## Work required:
Copy each entry below verbatim. Skip the pictures.

## Data under study:
++++
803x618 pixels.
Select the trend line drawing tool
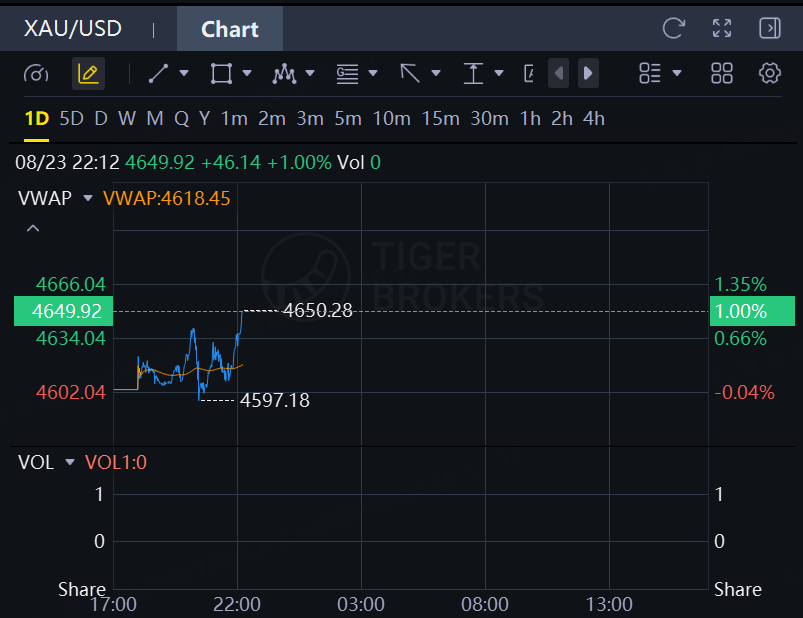[158, 73]
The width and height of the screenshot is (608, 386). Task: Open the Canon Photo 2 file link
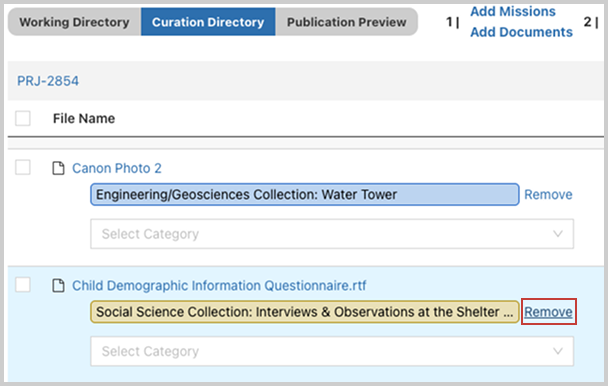coord(117,168)
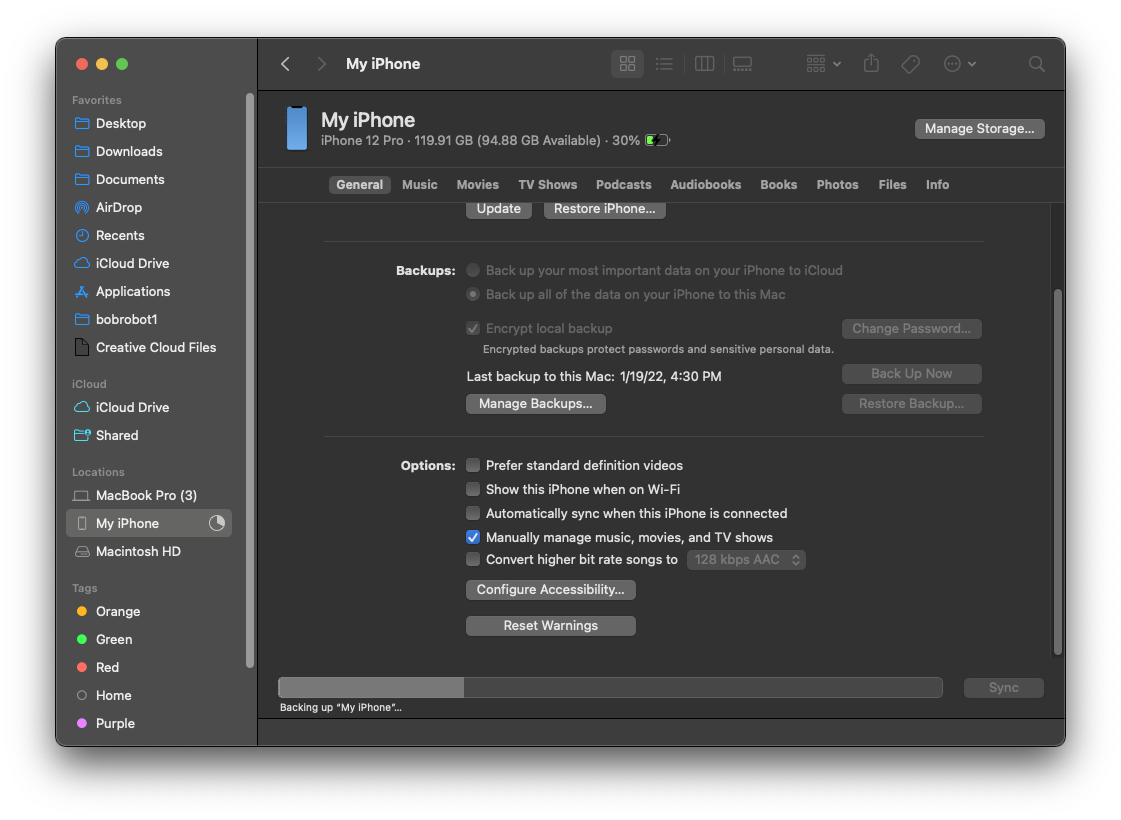
Task: Open the Finder search icon
Action: [1036, 64]

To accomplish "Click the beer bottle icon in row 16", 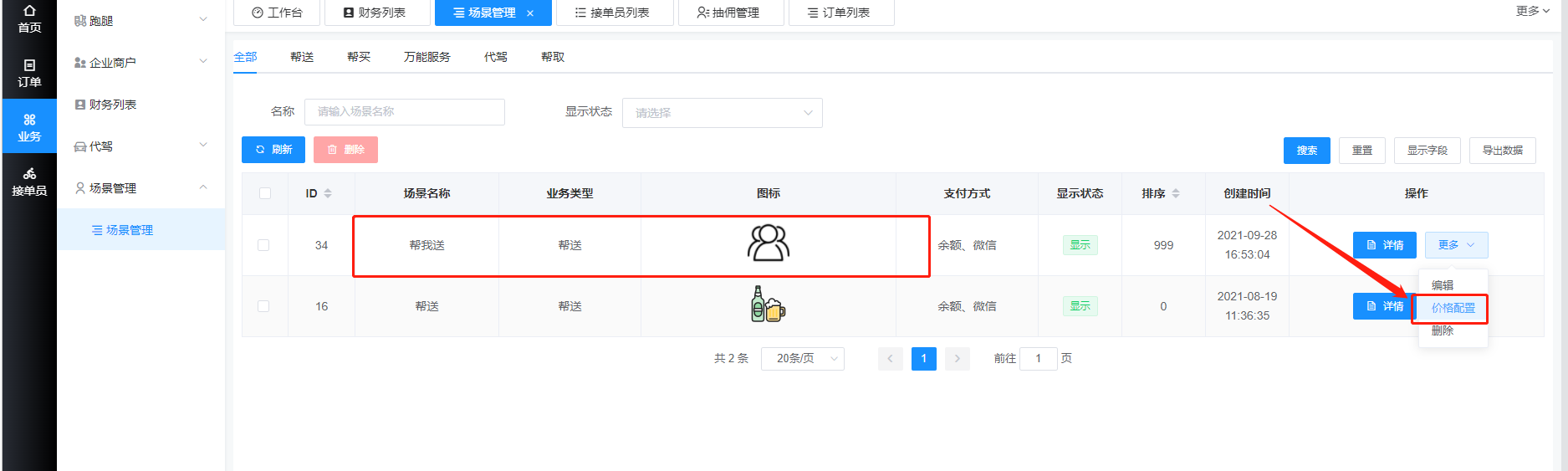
++++
## Response area:
803x618 pixels.
Select the trend line drawing tool
[158, 73]
The width and height of the screenshot is (608, 386). Task: Open the Canon Photo 2 file link
coord(117,168)
Task: Open the Finder search icon
Action: [1036, 64]

To accomplish "Click the beer bottle icon in row 16", 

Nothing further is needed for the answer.